Let Us Dispute: On Isaac Casaubon

Let Us Dispute: On Isaac Casaubon

Isaac Casaubon was a model citizen of the republic of letters—a community more durable than any church and broader than academia.


The first thing Anthony Grafton and Joanna Weinberg reveal about Isaac Casaubon in “I have always loved the Holy Tongue” is that he was the owner of two books now housed in Harvard’s Houghton Library. One is a 1578 edition of the comedies of Plautus, which includes a “massive” scholarly commentary. This, we are told, is just the kind of book Casaubon would be expected to own. The second book, from 1554, is Sefer Hinukh behire Yah: John Calvin’s catechism, translated into Hebrew—“a surprising choice of reading for someone who has always been best known as a Hellenist.” These two artifacts establish at once a character and a line of inquiry: a classicist from a vaguely remembered age of erudition, but with some eccentric interests. Who reads Calvin in Hebrew?

While that question lingers, the camera turns, with this anecdote:

More than a century ago, the Jewish scholar Solomon Schechter happened on a curious note in the Otsar haSefarim (Treasury of Books, 1880) of the Hebrew bibliographer Isaac ben Jacob. Ben Jacob mentioned a profusely annotated copy of the medieval scholar David Kimhi’s grammar Mikhlol (Completeness), which belonged to what was then the British Museum. He attributed the notes to one “Rabbi Yitzchak Kasuban,” with whom even the legendarily erudite Schechter was not acquainted. By consulting Joseph Zedner’s catalogue of the Hebrew books in the British Museum, Schechter cleared up the little mystery: “it was no other than the famous Christian scholar, Isaac Casaubon.”

The reader might imagine a vast room full of books and two learned Jews sorting through it together. A door opens somewhere. A silhouette appears. Schechter and ben Jacob look up, squinting to see who it is. A famous Christian scholar has come to visit us? Why?

Pointing data for screenshots:
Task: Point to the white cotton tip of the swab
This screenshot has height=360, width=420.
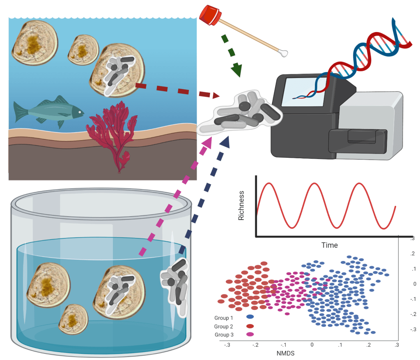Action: click(282, 53)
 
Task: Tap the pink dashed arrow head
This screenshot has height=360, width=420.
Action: click(207, 142)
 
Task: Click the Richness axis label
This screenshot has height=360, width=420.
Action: click(241, 205)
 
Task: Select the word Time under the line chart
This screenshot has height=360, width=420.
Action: click(329, 245)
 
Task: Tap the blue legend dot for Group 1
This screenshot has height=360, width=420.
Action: click(250, 317)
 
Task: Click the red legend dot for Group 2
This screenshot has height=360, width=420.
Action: click(250, 326)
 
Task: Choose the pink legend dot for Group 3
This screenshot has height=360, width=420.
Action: click(250, 335)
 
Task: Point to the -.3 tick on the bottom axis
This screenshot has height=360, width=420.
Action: click(227, 344)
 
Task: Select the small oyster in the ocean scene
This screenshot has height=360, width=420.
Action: click(83, 50)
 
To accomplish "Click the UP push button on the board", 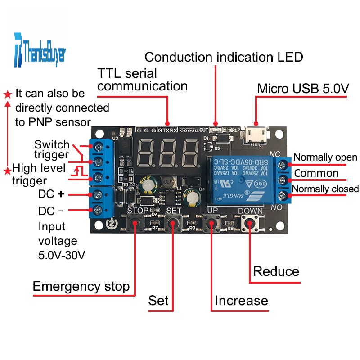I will (210, 222).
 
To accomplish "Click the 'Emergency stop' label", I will (81, 286).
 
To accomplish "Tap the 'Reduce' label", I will (276, 271).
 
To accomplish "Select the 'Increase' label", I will (241, 300).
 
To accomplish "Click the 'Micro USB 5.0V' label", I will (303, 89).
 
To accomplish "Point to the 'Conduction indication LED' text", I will (224, 57).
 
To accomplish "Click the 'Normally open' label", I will (325, 158).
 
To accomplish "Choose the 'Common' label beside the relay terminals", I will (316, 173).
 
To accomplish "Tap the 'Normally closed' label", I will (325, 189).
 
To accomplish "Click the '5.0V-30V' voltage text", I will (62, 255).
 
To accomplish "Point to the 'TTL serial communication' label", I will (142, 79).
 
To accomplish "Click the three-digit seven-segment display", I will (167, 153).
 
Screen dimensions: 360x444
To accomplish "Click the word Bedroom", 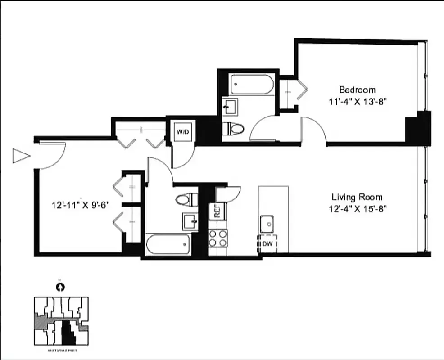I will pos(357,90).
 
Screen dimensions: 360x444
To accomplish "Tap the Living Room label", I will pos(357,197).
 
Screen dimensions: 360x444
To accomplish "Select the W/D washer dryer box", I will pos(182,132).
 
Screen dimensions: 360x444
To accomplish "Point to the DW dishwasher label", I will pos(267,244).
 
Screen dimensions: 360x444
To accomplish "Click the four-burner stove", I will pos(218,238).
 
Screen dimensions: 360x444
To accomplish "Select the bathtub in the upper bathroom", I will pos(251,84).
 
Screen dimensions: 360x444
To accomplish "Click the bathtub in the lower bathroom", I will pos(167,244).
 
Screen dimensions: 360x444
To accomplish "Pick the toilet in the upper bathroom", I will pos(234,129).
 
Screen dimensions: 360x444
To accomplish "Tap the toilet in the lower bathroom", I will pos(186,199).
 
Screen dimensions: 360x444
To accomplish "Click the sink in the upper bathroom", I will pos(230,108).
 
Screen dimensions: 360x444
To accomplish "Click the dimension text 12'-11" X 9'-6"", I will pos(81,205).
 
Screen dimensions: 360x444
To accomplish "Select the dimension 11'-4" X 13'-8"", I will pos(358,101).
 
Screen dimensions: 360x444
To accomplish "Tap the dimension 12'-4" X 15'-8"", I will pos(357,208).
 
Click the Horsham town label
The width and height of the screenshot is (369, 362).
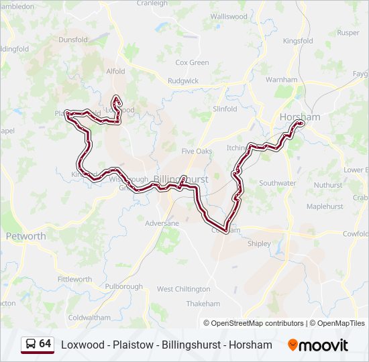pos(299,117)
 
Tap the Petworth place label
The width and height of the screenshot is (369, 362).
pos(25,236)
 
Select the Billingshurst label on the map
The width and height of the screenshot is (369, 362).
pos(181,180)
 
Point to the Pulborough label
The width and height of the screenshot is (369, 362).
pos(123,286)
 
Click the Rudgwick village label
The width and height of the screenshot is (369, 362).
pos(183,80)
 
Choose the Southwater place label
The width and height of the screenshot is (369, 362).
pos(277,183)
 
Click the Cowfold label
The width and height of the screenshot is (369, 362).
pos(356,234)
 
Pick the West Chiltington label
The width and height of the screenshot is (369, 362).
pos(183,289)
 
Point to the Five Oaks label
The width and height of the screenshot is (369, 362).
pos(197,151)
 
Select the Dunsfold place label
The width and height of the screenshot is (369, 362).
pos(73,40)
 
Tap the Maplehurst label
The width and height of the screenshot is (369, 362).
pos(325,206)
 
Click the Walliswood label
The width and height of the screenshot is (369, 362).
pos(229,16)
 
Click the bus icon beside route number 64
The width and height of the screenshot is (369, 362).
pos(31,344)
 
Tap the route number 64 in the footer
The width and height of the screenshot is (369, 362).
pos(45,344)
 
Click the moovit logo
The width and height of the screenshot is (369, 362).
pos(318,345)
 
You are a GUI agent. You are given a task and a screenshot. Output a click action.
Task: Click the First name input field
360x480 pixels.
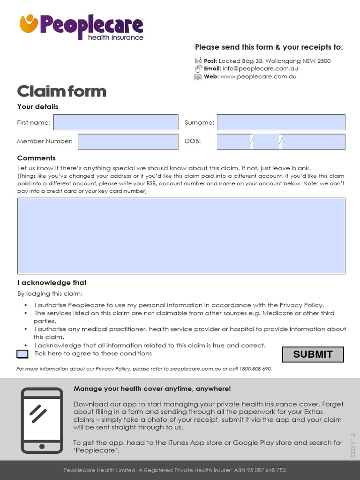click(116, 122)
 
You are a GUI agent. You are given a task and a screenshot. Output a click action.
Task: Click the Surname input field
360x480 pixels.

▸ **Problem to work on**: Rewrite the passage of the essay on Isaac Casaubon between "The reader might" and "visit us? Why?", inclusive, putting "shadow" in place of "silhouette". This material was drawn from a separate source.

▸ **Answer to the task**:
The reader might imagine a vast room full of books and two learned Jews sorting through it together. A door opens somewhere. A shadow appears. Schechter and ben Jacob look up, squinting to see who it is. A famous Christian scholar has come to visit us? Why?